:: Work to do ::
Reproduce all of the following data verbatim, line for line, without any alteration.

### Extracted entries ###

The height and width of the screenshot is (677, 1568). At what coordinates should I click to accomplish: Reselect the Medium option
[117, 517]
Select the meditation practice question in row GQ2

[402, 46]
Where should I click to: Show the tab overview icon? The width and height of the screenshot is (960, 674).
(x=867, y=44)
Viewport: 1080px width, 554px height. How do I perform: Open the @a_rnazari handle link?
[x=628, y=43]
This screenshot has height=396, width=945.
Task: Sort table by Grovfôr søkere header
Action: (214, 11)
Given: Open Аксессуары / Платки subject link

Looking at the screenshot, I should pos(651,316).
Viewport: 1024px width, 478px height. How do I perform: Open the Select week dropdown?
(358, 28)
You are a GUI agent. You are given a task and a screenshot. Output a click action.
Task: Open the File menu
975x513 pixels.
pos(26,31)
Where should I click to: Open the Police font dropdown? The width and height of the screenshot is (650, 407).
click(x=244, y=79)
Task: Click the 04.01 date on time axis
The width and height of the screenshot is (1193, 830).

###

:: Final result ::
The height and width of the screenshot is (677, 1568). At what coordinates should I click to accomplish: Reselect the Medium option
[117, 517]
Select the meditation practice question in row GQ2

[402, 46]
Where should I click to: Show the tab overview icon? The width and height of the screenshot is (960, 674).
(x=867, y=44)
Viewport: 1080px width, 554px height. How do I perform: Open the @a_rnazari handle link?
[x=628, y=43]
This screenshot has height=396, width=945.
Task: Sort table by Grovfôr søkere header
Action: (214, 11)
Given: Open Аксессуары / Платки subject link

Looking at the screenshot, I should pos(651,316).
Viewport: 1024px width, 478px height. How do I perform: Open the Select week dropdown?
(358, 28)
You are a GUI agent. You are given a task and a screenshot. Output a click action.
Task: Open the File menu
975x513 pixels.
pos(26,31)
Where should I click to: Open the Police font dropdown? The width and height of the screenshot is (650, 407).
click(x=244, y=79)
Task: Click the 04.01 date on time axis
The width and height of the screenshot is (1193, 830).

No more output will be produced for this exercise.